Saved data entries:
# # # # # # #

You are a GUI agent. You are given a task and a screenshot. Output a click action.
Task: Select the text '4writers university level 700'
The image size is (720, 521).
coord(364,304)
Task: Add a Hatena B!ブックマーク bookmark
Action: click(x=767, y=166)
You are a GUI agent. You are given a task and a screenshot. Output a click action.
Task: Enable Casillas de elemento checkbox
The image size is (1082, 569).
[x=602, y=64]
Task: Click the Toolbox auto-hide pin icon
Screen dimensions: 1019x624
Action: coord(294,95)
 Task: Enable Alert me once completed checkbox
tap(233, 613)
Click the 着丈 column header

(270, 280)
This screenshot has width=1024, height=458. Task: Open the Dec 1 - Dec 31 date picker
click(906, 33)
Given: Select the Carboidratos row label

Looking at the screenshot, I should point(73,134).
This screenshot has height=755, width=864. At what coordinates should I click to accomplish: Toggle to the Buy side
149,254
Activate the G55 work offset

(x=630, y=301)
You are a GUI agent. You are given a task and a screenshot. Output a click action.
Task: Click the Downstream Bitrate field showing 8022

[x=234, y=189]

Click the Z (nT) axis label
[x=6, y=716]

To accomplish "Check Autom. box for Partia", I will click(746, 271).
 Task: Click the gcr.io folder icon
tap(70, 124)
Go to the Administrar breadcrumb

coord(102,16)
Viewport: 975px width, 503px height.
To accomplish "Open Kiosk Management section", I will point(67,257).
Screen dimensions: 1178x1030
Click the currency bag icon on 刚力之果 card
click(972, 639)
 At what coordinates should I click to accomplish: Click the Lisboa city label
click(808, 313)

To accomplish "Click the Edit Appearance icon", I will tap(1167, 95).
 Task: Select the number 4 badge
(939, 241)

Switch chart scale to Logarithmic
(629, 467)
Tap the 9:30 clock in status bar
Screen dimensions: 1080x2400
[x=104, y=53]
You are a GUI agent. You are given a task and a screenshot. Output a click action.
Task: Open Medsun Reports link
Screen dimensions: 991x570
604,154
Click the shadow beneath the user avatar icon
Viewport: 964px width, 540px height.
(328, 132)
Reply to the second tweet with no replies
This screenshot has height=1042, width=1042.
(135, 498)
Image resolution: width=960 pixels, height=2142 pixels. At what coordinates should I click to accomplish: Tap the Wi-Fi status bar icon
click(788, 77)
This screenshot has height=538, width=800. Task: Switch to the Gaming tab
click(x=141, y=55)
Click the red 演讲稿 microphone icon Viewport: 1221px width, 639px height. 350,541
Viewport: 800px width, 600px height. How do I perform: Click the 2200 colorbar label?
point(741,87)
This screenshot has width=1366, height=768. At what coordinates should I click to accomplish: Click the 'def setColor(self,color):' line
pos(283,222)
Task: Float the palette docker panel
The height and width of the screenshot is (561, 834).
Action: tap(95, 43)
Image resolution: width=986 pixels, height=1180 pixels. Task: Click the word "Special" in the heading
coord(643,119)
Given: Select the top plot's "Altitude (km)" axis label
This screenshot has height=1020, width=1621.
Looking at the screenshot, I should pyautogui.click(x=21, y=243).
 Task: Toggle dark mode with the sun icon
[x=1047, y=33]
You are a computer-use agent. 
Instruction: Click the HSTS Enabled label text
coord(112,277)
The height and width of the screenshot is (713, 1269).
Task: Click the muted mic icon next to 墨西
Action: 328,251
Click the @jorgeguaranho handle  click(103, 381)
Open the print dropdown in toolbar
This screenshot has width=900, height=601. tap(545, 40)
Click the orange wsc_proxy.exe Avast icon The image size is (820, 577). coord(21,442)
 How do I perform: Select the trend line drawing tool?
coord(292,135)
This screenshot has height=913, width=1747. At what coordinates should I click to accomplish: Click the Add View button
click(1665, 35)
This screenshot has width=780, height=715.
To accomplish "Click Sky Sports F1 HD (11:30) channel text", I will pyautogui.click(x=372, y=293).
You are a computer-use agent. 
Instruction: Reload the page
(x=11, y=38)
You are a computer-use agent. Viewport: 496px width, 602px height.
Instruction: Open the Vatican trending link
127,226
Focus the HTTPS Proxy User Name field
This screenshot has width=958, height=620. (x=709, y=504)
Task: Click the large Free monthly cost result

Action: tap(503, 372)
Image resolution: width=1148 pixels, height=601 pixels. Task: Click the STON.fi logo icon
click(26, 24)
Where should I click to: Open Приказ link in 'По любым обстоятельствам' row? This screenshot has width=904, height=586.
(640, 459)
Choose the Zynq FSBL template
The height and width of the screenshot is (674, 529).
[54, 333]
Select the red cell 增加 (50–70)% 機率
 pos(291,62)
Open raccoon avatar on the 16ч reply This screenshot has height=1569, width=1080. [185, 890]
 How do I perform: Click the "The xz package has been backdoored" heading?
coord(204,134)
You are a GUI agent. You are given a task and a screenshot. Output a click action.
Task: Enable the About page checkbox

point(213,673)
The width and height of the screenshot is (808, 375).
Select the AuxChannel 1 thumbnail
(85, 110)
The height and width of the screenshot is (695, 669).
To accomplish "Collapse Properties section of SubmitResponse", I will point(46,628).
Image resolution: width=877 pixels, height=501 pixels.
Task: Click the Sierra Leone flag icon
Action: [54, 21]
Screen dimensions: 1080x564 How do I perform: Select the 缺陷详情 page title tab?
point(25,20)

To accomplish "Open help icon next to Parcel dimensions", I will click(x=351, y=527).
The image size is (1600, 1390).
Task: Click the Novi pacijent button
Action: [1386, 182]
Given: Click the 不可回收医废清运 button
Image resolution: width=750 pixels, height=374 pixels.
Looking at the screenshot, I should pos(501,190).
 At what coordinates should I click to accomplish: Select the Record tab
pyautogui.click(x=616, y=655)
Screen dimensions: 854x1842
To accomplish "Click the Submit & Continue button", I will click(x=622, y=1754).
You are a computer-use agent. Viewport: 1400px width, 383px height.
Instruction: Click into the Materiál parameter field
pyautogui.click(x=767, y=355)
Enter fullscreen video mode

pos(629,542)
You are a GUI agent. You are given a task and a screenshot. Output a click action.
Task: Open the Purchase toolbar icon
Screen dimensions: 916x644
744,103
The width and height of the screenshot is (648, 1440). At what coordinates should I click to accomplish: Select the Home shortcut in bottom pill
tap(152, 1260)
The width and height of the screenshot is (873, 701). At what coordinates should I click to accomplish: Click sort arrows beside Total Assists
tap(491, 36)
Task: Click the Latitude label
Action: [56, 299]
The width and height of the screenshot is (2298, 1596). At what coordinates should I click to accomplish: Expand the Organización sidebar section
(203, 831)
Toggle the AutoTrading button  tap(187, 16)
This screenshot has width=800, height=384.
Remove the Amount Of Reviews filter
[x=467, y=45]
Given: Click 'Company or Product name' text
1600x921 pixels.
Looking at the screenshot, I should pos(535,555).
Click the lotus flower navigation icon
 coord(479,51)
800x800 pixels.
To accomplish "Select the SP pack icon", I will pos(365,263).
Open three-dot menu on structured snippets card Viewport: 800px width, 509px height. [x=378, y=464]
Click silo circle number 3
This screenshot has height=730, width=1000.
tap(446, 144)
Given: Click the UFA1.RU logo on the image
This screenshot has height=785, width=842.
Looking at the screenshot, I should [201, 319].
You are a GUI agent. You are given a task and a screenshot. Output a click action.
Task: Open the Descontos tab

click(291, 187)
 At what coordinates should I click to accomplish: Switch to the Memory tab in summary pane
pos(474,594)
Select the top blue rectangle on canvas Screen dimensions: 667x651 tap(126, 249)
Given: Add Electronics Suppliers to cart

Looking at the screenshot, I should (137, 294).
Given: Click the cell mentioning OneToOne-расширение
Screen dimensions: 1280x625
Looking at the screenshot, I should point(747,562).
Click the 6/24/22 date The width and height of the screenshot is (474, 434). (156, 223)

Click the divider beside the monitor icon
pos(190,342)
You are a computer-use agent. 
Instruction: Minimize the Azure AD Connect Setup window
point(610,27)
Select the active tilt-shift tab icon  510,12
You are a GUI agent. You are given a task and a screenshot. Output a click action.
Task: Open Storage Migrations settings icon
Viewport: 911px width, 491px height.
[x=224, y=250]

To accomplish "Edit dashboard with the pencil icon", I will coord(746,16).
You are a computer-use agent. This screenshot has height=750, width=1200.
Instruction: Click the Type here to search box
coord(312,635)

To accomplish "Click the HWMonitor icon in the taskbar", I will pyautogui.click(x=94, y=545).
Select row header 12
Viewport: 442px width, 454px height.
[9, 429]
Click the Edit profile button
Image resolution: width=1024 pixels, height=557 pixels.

# # # # # # #

Task goal: Each line from the top of the entries above through the line containing "Viewport: 975px width, 503px height." must be transcribed exactly, and no other line may appear.

Exercise solution:
You are a GUI agent. You are given a task and a screenshot. Output a click action.
Task: Select the text '4writers university level 700'
The image size is (720, 521).
coord(364,304)
Task: Add a Hatena B!ブックマーク bookmark
Action: click(x=767, y=166)
You are a GUI agent. You are given a task and a screenshot. Output a click action.
Task: Enable Casillas de elemento checkbox
The image size is (1082, 569).
[x=602, y=64]
Task: Click the Toolbox auto-hide pin icon
Screen dimensions: 1019x624
Action: coord(294,95)
 Task: Enable Alert me once completed checkbox
tap(233, 613)
Click the 着丈 column header

(270, 280)
This screenshot has width=1024, height=458. Task: Open the Dec 1 - Dec 31 date picker
click(906, 33)
Given: Select the Carboidratos row label

Looking at the screenshot, I should point(73,134).
This screenshot has height=755, width=864. At what coordinates should I click to accomplish: Toggle to the Buy side
149,254
Activate the G55 work offset

(x=630, y=301)
You are a GUI agent. You are given a task and a screenshot. Output a click action.
Task: Click the Downstream Bitrate field showing 8022

[x=234, y=189]

Click the Z (nT) axis label
[x=6, y=716]

To accomplish "Check Autom. box for Partia", I will click(746, 271).
 Task: Click the gcr.io folder icon
tap(70, 124)
Go to the Administrar breadcrumb

coord(102,16)
Viewport: 975px width, 503px height.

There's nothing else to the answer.